头天夜里零时,时间来到了1894年12月17日。到海外旅行一直是费尔柴尔德青少年时期的梦想,此时,他终于第一次来国外履职。他在等邮局开门。门开了,一个男人递给他一封信,信封上的邮寄地址长而详尽,信的内容却很简短:

部长拒绝授权。

作为美国政府的代办,费尔柴尔德一直被告诫,他在科西嘉岛的任务一定要保密。这类任务以前很少有人尝试过。因为没有签订条约或非正式外交协议,联邦政府甚至也搞不清他此次造访是否合法,所能期待的最好结果是,其代办的出出进进都不要引起关注。

费尔柴尔德有点儿茫然,更糟糕的是,他清楚自己身上的钱已所剩无几。是美国农业部部长指示他来的科西嘉岛,又是同一位部长拒绝授权给他汇钱,这实际上使他难以完成任务。费尔柴尔德对刺探计划很感兴趣,但他在隐秘行动方面的水平与他跳交际舞的水平毫无二致——两者他都没参与过。他是一位植物学家,一名植物代办,一名没经验的代办。
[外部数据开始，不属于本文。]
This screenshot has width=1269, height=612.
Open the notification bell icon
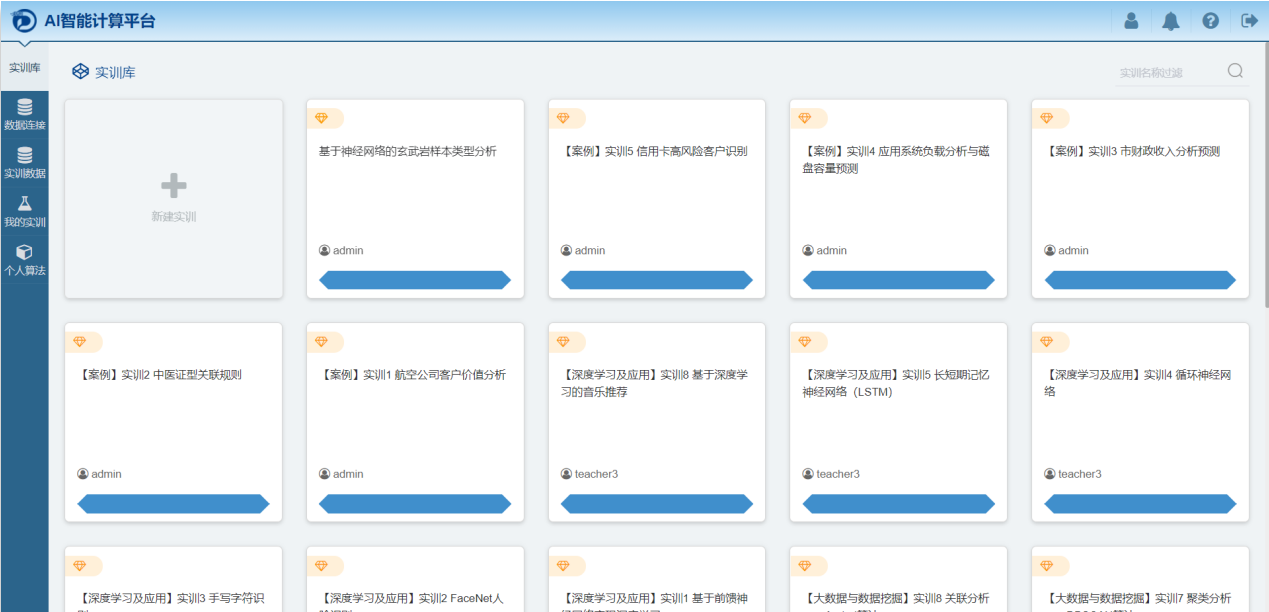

没了钱,费尔柴尔德无法在此停留很久。但已经在岛上了,他想他倒不如设法达到目标。他要了一辆单匹马拉的马车,沿海岸南下。为了保持思维清晰,他需要吃些东西。他还需要一名向导。科西嘉岛面积太大,地势起伏不平,加之天气炎热,最忌盲目游荡。

他在一家路边饭馆下了马车,进去后才发现自己是唯一的顾客。等候上饭时,他无意中向饭馆老板提到,他对植物感兴趣。他同时用英语、断断续续的意大利语和手势提了这样的问题:在什么地方可以看到岛上的某些树木,譬如说香橼树?

老板露出笑容,表示费尔柴尔德问对人了。他把费尔柴尔德领到饭馆后面,品尝自己种的无花果。果实个个汁液饱满。他建议费尔柴尔德去见博尔戈镇(Borgo)的镇长,并给镇长写了一张引荐便条。博尔戈镇位于附近一座山的山顶,这座山是香橼树生长区的中心。“我怀着冒险之心去了那儿,我乐于那样做。”费尔柴尔德写道。他离开饭馆,租来一头驴子骑着上山,在盘旋山路的每一急转弯处,都观察一下周围风景,根本不考虑科西嘉人对外来者是否抱有警戒心。

博尔戈镇镇长面色发红,皮肤松弛下垂——正如费尔柴尔德在其红色袖珍笔记本上草草记下的,是“一个类似土匪的家伙”。镇长的高脚屋建在数根木桩的顶端,屋子下边是猪舍,猪舍里的泥已凝结成块。费尔柴尔德不得不小心翼翼地穿过哼哼直叫的猪群,前去面呈给他提供午饭的人所写的引荐便条。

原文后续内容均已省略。